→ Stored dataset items
▬▬▬▬▬▬▬▬▬▬

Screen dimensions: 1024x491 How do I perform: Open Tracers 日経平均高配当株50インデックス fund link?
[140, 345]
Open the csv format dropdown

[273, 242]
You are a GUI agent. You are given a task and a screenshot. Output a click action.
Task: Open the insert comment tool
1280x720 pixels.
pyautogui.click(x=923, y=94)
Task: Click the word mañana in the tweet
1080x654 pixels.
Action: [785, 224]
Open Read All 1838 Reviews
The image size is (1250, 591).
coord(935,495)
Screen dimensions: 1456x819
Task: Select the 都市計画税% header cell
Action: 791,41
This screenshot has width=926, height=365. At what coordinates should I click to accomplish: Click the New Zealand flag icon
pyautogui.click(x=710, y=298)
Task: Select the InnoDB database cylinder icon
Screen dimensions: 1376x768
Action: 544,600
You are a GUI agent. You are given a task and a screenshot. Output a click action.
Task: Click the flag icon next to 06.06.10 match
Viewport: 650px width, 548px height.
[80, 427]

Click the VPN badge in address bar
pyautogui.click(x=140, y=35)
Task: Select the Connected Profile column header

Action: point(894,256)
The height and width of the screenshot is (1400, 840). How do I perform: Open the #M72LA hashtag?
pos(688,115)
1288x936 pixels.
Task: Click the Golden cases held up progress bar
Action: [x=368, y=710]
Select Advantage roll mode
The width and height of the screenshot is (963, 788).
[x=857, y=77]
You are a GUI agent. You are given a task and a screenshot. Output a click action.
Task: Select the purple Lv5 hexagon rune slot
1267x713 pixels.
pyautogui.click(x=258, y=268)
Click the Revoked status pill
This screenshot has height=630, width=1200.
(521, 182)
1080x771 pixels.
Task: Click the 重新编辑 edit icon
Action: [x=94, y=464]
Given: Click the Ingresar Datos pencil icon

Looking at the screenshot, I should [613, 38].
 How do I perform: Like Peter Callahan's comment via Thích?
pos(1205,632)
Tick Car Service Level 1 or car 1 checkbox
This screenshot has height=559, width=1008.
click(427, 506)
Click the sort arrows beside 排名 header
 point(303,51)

▬▬▬▬▬▬▬▬▬▬

Give the entries again in full, exactly as they are written.

Screen dimensions: 1024x491 How do I perform: Open Tracers 日経平均高配当株50インデックス fund link?
[140, 345]
Open the csv format dropdown

[273, 242]
You are a GUI agent. You are given a task and a screenshot. Output a click action.
Task: Open the insert comment tool
1280x720 pixels.
pyautogui.click(x=923, y=94)
Task: Click the word mañana in the tweet
1080x654 pixels.
Action: [785, 224]
Open Read All 1838 Reviews
The image size is (1250, 591).
coord(935,495)
Screen dimensions: 1456x819
Task: Select the 都市計画税% header cell
Action: 791,41
This screenshot has width=926, height=365. At what coordinates should I click to accomplish: Click the New Zealand flag icon
pyautogui.click(x=710, y=298)
Task: Select the InnoDB database cylinder icon
Screen dimensions: 1376x768
Action: 544,600
You are a GUI agent. You are given a task and a screenshot. Output a click action.
Task: Click the flag icon next to 06.06.10 match
Viewport: 650px width, 548px height.
[80, 427]

Click the VPN badge in address bar
pyautogui.click(x=140, y=35)
Task: Select the Connected Profile column header

Action: point(894,256)
The height and width of the screenshot is (1400, 840). How do I perform: Open the #M72LA hashtag?
pos(688,115)
1288x936 pixels.
Task: Click the Golden cases held up progress bar
Action: [x=368, y=710]
Select Advantage roll mode
The width and height of the screenshot is (963, 788).
[x=857, y=77]
You are a GUI agent. You are given a task and a screenshot. Output a click action.
Task: Select the purple Lv5 hexagon rune slot
1267x713 pixels.
pyautogui.click(x=258, y=268)
Click the Revoked status pill
This screenshot has height=630, width=1200.
(521, 182)
1080x771 pixels.
Task: Click the 重新编辑 edit icon
Action: [x=94, y=464]
Given: Click the Ingresar Datos pencil icon

Looking at the screenshot, I should [613, 38].
 How do I perform: Like Peter Callahan's comment via Thích?
pos(1205,632)
Tick Car Service Level 1 or car 1 checkbox
This screenshot has height=559, width=1008.
click(427, 506)
Click the sort arrows beside 排名 header
 point(303,51)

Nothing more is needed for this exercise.